Pain underneath toes

7 messages
09/09/2012 at 19:05

I am doing the GNR next week and I've found that I've started to get pain under my toes when I run any more than about 6 miles in training. It's not unbearable but an uncomfortable aching and it gradully gets worse. Once I finish running it disappears after about 30 minutes. Does anyone have any ideas what it could be and how I can avoid it? I got new shoes a few weeks back but it started happening before the change and the shoes are plenty big enough for me. Training is otherwise going well and I don't want this to hold me back! Thanks.

09/09/2012 at 20:57

You need to elaborate on this a little, such as the type of pain, ie: intense and deep or stinging for example. Has any one been telling you to change your foot strike? A lot of runners fall for the advice that forefoot strike is more efficient and produces faster times. It also produces plantar fasciitis and numerous other injuries in those that try to deviate from their natural running style. A lot of 'experts' swear by 'Chi' running. Chi running nearly crippled me. On the other hand it may just be that you are increasing and intensifying your training for the big day and your body is telling you to hold back a little. Also, toes are like any other joint in the body, they need stretching. Just a guess now, but It may be from lack of flexibility. Not many runners give any credance to flexing this vital part of the foot anatomy and most never stretch them. There are many ways of the stretching toes. Ask a physio to rule out anything more serious and research toe stretching: I don't want to advise over a forum; you need some pictorial guidance.

 

09/09/2012 at 21:18

when you say under your toes, do you mean in the ball of your foot?
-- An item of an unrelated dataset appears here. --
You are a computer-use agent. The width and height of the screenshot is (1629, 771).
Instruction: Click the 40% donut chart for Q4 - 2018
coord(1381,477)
Does it ache a bit when you hold a toe and move it upwards?

If so, that's likely to be metatasalgia.

Doing things like scrunching up towels with your toes is meant to help a bit, as is icing.

If it continues you can get special inserts that take the pressure off the area.

09/09/2012 at 22:44

Thanks for the replies. Its not the ball of the foot at all it's the underside of the toes, haven't changed anything about my style but have been running longer than I normally would. Read up on that Metatarsalgia thing and it seems to be the closest fit to my symptoms I've found so far and I've got very high arches which fits.

12/09/2012 at 16:07

if it's just the toes when you raise them, and no pain in the ball of the foot, it might instead be extensor tendinitis.

If it is that, twiddling your toes aggressively in a tub of as hot water as you can handle can fix it.

14/09/2012 at 22:34
Are you subconsciously clenching your ties when you run? I tend to do this and its worse if shoes are tighten just perfectly. Then again, shoes being too tight can cause this too. Play about with your laces a bit!.
19/10/2012 at 18:33
Gentleman Gene wrote (see)

Has any one been telling you to change your foot strike? A lot of runners fall for the advice that forefoot strike is more efficient and produces faster times. It also produces plantar fasciitis and numerous other injuries in those that try to deviate from their natural running style. A lot of 'experts' swear by 'Chi' running. Chi running nearly crippled me. 

It's not right to say that people "fall for" advice about changing running styles. That makes such advice sound like some con trick. It is very sensible to change your running style if you are a heel striker - particularly if you're a heavy runner and suffer from lower leg injuries. The evidence is pretty clear that heel-strike is far from being a natural way for humans to run, and will eventually catch up with you.

It's HOW you go about trying to change that's important. It can be a long process. Just diving into it and trying to run several miles in an unfamiliar way is asking for trouble.

Chi Running doesn't advocate forefoot running. It's an eminently sensible running methodology that has proved beneficial for many thousands of injured runners by reducing stress on the lower leg joints. If you were nearly crippled, you were not Chi running.